I think we’ve also started to realize that all these issues are not only global, but they are interconnected. Racial justice, environmental justice, public health justice, economic justice are global issues, and they are connected to each other. They are not going to be solved separately from each other. All these movements or ideas are interconnected and must be dealt with globally and together.
That brings us to “thinking like an anthropologist.” Guest ends each chapter with a little segment which is often very good for applying what’s in the chapter. Here Guest tells us: “Solving the challenges that face the human race in your lifetime will require greater engagement, interaction, and cooperation–not more isolation and ignorance” (2020, 30). On the discussion board I asked to what extent do you personally believe in this statement, and how do you think other people in the United States are believing this statement. In my reading of your posts, it of course warms my heart to see how many of you strongly believe or strongly endorse or say it’s 100% correct that we need to have greater engagement, interaction, and cooperation in this global age.
I say it warms my heart, because over the past few years being a professor has been an interesting challenge, in the sense that a lot of the skills that we are trying to develop–skills like appreciating diversity, communicating, being able to read, write, spell, have civil debates–have been undervalued. We’ve been exposed to people who say that to succeed in the world, to succeed politically or to succeed economically or to succeed in business, that you don’t need any of those things. In fact, you get more retweets and likes and followers if you say things that are isolated and ignorant than if you say things that are about engagement, interaction, and cooperation. Hopefully we’re on the other side of that arc, but it’s been an interesting time to try to convince people that it is a good thing to know how to communicate effectively, and how to try to reach across what might be diverse perspectives in order to understand and to talk things through.
It’s also interesting, heartbreaking, to read how so many of you think that in some ways the United States is perhaps going in the wrong direction, or split 50-50, which seems to be our political situation.

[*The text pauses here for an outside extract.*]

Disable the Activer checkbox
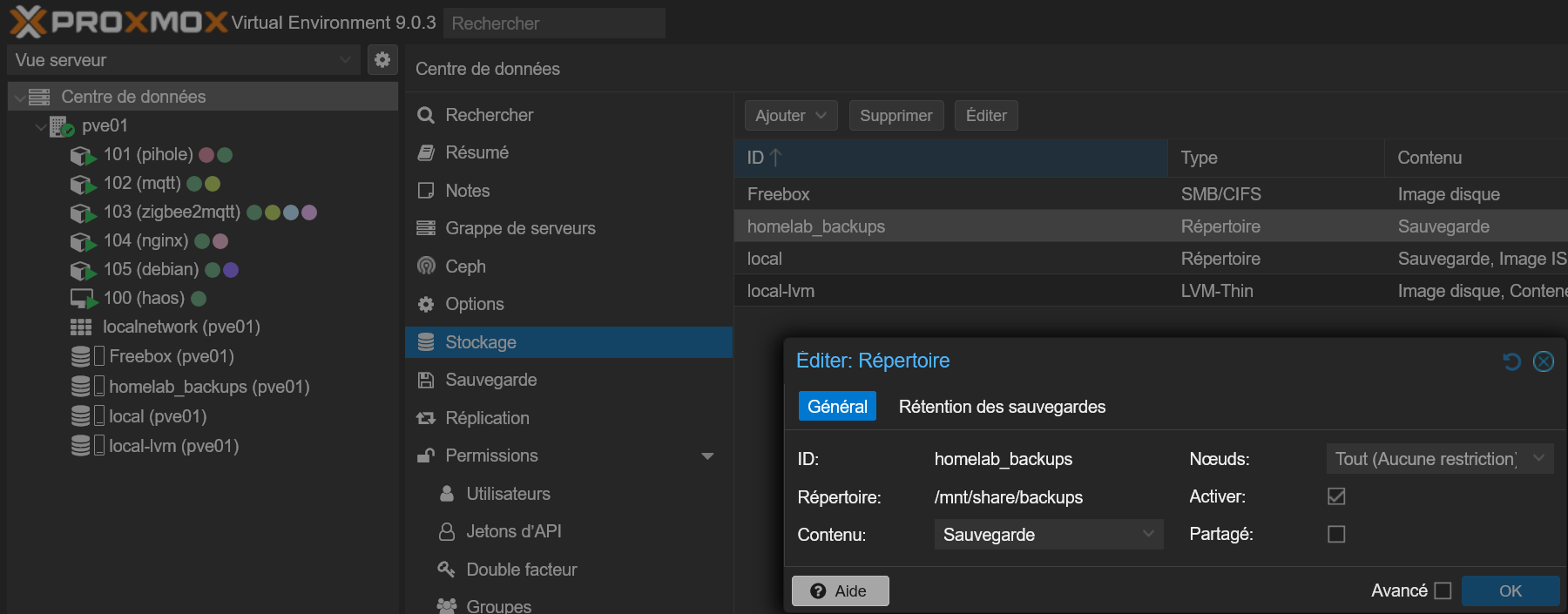[1335, 496]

We always seem to be more polarized than pulling together. There’s a lot of ways to read this Guest quote. As one of you put it, of course it’s true, it’s a given that it’s true.
In re-reading I’m struck by the idea: “if we want to solve these challenges.” Do we even want to solve these challenges? In the last few years of the global age, we’ve been told that those challenges don’t even exist, and that global climate change isn’t even a thing. We’re told these challenges don’t exist, or they’re unsolvable, or it’s stupid to even bother to solve them. I think this statement is true, and I think we do live in an uneasy balance. It’s hard to think about this. It often also makes me think about my own classes in anthropology. Do anthropology classes help us get to greater engagement, interaction, and cooperation, or is it simply that people who are interested in greater engagement, interaction, and cooperation join anthropology?